··· Records for this task ···

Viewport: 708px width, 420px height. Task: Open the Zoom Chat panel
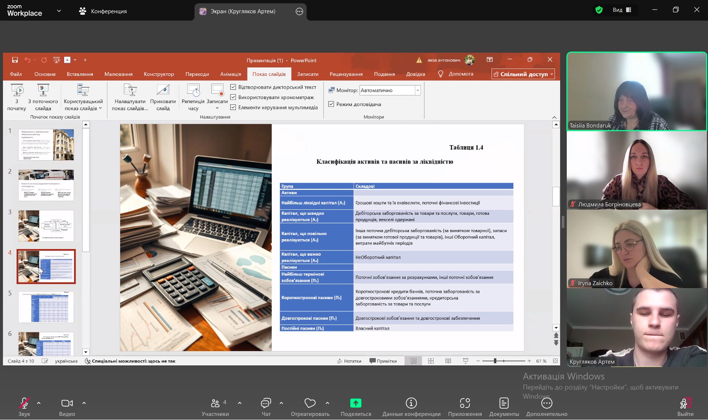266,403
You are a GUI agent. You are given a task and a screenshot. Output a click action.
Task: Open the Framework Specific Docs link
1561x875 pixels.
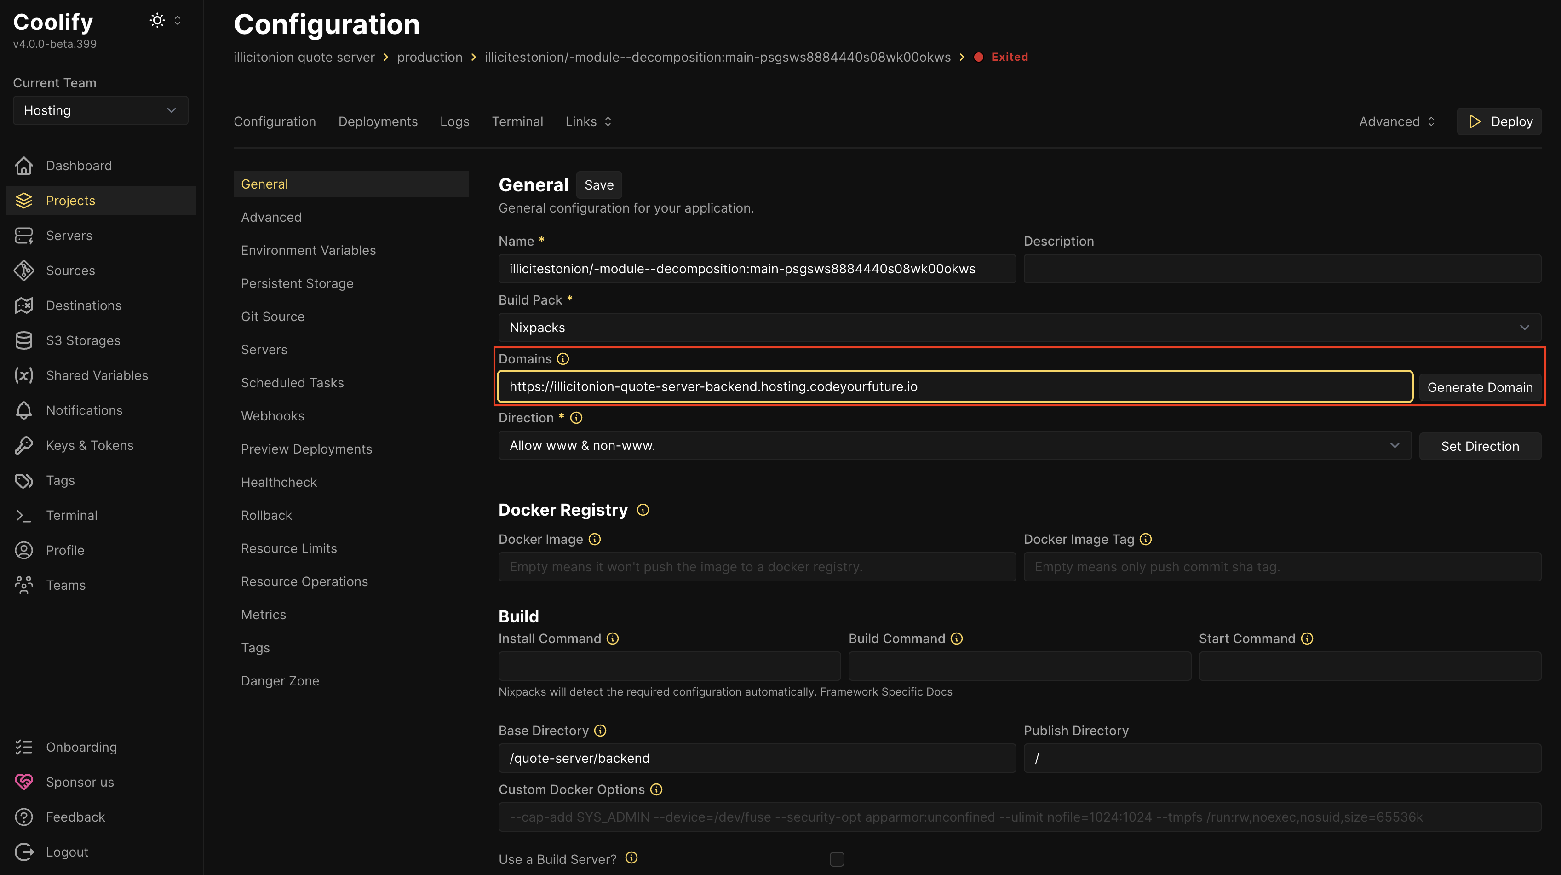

···

= Work to complete =
The copy starts at the line holding "Task: Open the Framework Specific Docs link" and ends at the last line of the records above. Transcribe those lines exactly, pictures excluded.

= Your solution =
Task: Open the Framework Specific Docs link
1561x875 pixels.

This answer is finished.